Consejos para cosechar orégano y cómo secarlo

Las hierbas secas se conservan muy bien y permiten al cocinero aficionado acceder a muchos sabores y aromas. El orégano es una hierba mediterránea con un aroma picante y un sabor intenso. Es una hierba fácil de cultivar que se utiliza fresca o seca. El orégano seco tiene una versión intensificada de sus propiedades frescas que deleitan el paladar. La recolección y el secado del orégano permiten acceder fácilmente a esta hierba y conservarla durante mucho tiempo. Aprenda a recolectar y secar orégano para completar su despensa de especias o compartirlo con sus amigos.

Cómo recolectar orégano

El orégano es una hierba perenne resistente que puede morir en inviernos extremadamente fríos. Conservar sus sabrosas hojas es sencillo. Espere hasta la mañana siguiente, cuando se haya secado el rocío, para cosechar el orégano. Los aceites esenciales de las hierbas alcanzan su máxima concentración en las mañanas cálidas. El mejor sabor se consigue cuando la hierba se cosecha justo cuando se forman los capullos. Utilice tijeras o tijeras de podar para cortar los tallos de la planta. Corte justo por encima de un nudo de crecimiento o de un conjunto de hojas. Esto permitirá que la planta se ramifique desde la zona cortada y produzca hojas más sabrosas. Enjuague ligeramente los tallos si tienen polvo o mantillo. Sacuda el exceso de humedad antes de secar el orégano.

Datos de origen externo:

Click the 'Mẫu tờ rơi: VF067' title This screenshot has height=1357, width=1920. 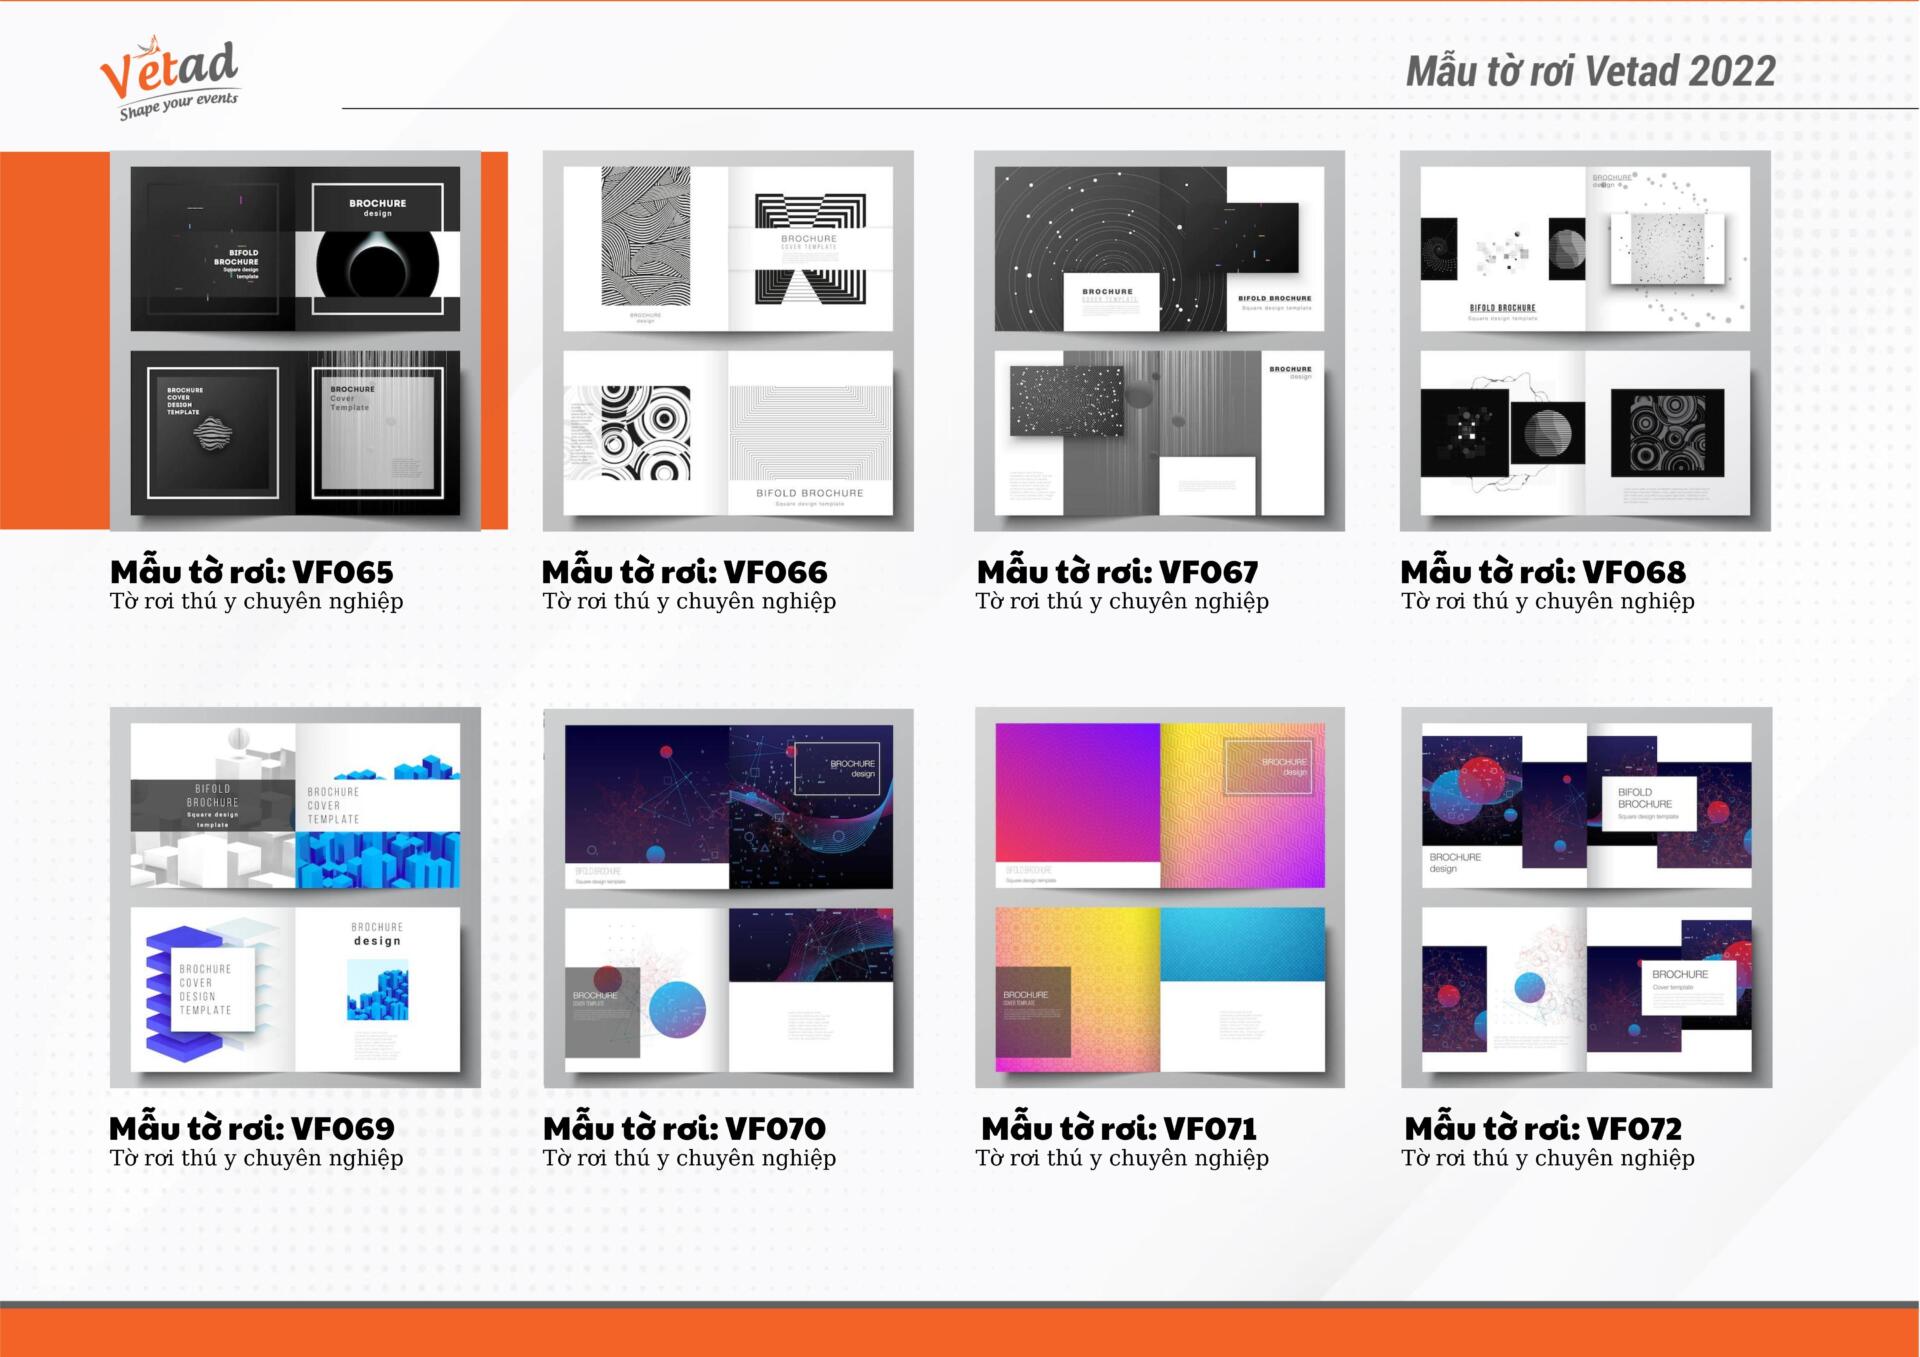tap(1117, 572)
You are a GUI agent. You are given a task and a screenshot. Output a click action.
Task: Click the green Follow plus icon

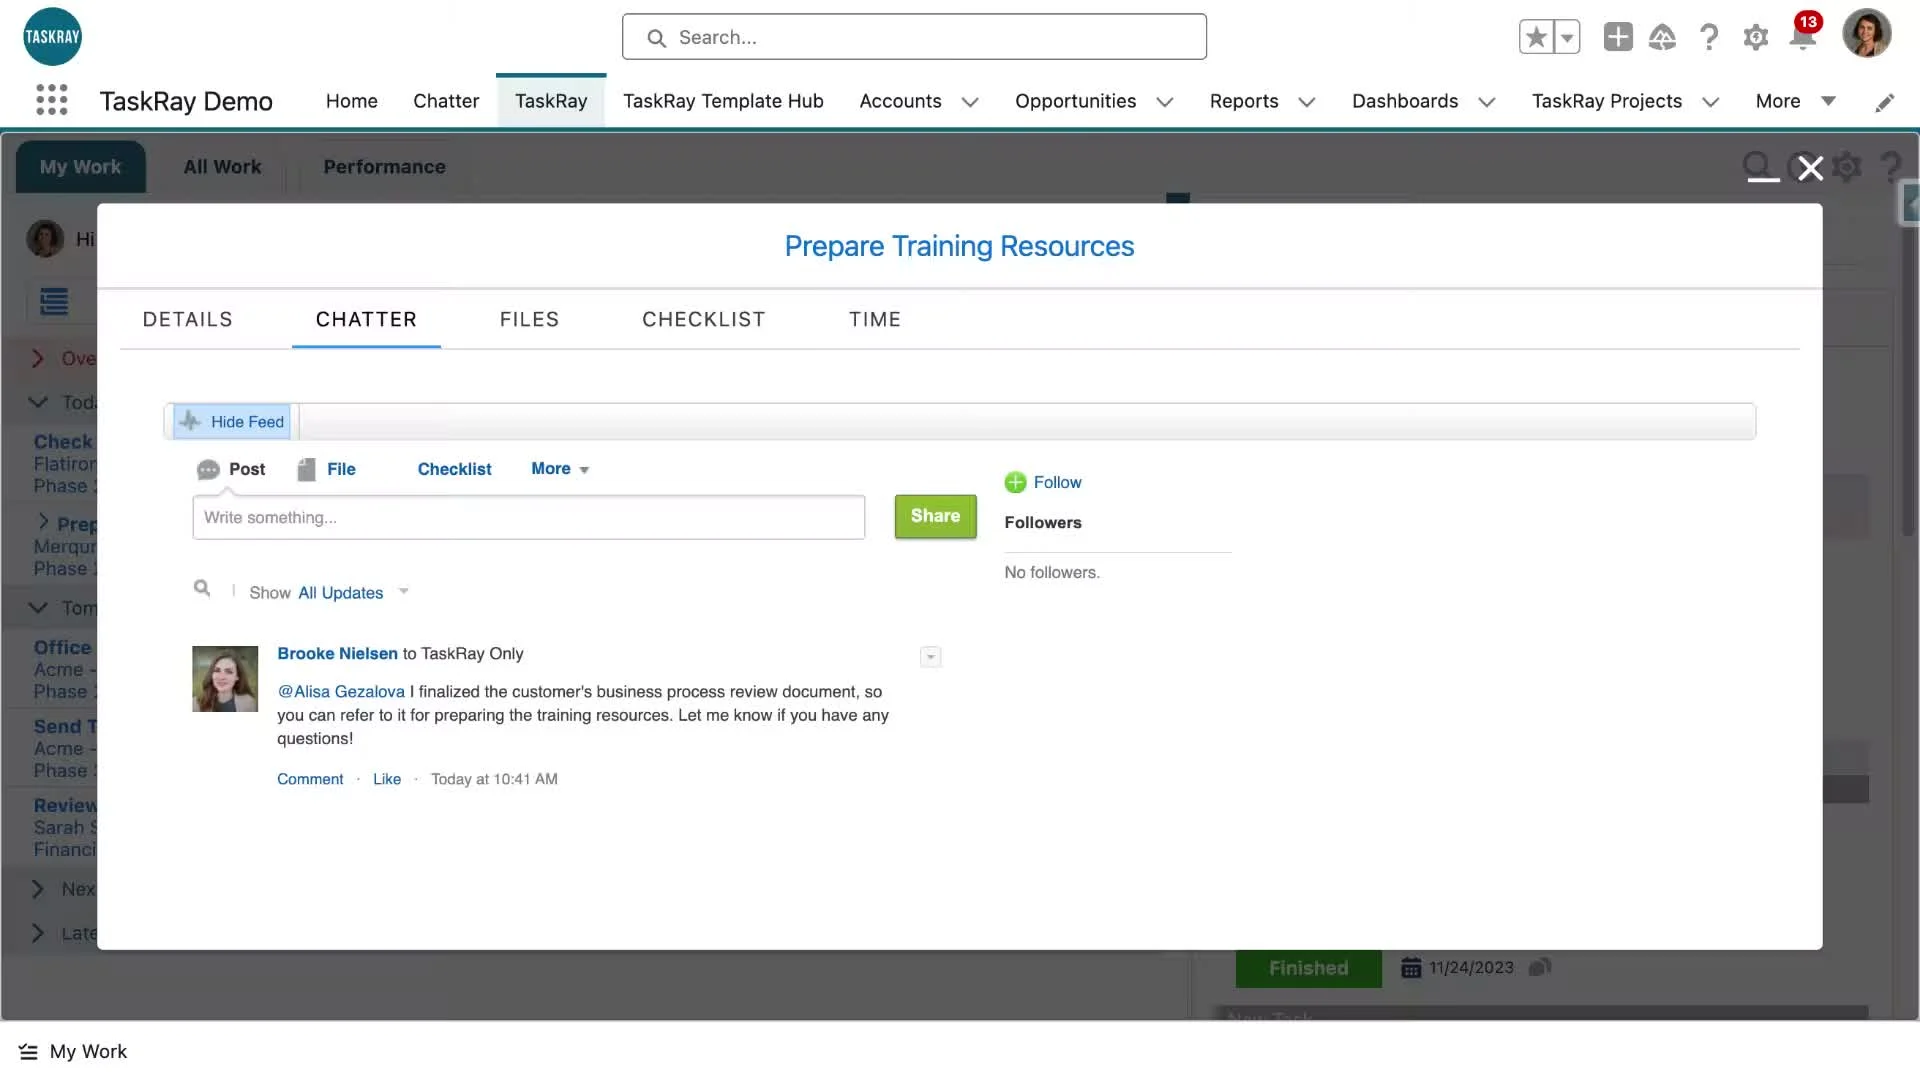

Consejos para secar orégano

Existen varios métodos para cosechar el orégano y secarlo para su conservación. Puede arrancar las hojas pequeñas y secarlas por separado, o secar todo el tallo y luego desmenuzar las hojas crujientes. Ate los tallos en un manojo y cuélguelos boca abajo para secar el orégano en un lugar oscuro y seco. Coloque una bolsa de papel perforada alrededor de las hierbas para recoger los trozos de hojas que caigan y mantenerlos libres de suciedad y polvo. También puede secar los tallos en bandejas de deshidratador de alimentos en una sola capa o, si prefiere una solución más sencilla, colocarlos en bandejas durante varios días en una habitación cálida. Dé la vuelta a los tallos varias veces durante el proceso de secado para que las hojas queden expuestas al aire y al calor de manera uniforme. Una vez que las hojas estén secas y los tallos rígidos, puede retirar las hojas para almacenarlas. La mejor manera de hacerlo es pellizcar el tallo por la parte inferior y tirar hacia arriba. Las hojas se desprenderán fácilmente. Los tallos son leñosos y ligeramente amargos, pero puede añadirlos al fuego para obtener un increíble aroma herbáceo. También puede utilizar los tallos secos en un ahumador para añadir sabor a la carne mientras se cocina. Revise las hojas en busca de restos de paja y tallos antes de colocarlas en un recipiente.

Almacenamiento del orégano seco

Después de secar el orégano y cosechar las hojas, debes guardarlas en un lugar oscuro y seco para conservar todo su sabor. Utiliza botellas de vidrio o recipientes de plástico herméticos. La luz y el aire degradarán el sabor de la hierba. El orégano seco se conservará hasta seis meses con el mejor sabor y calidad.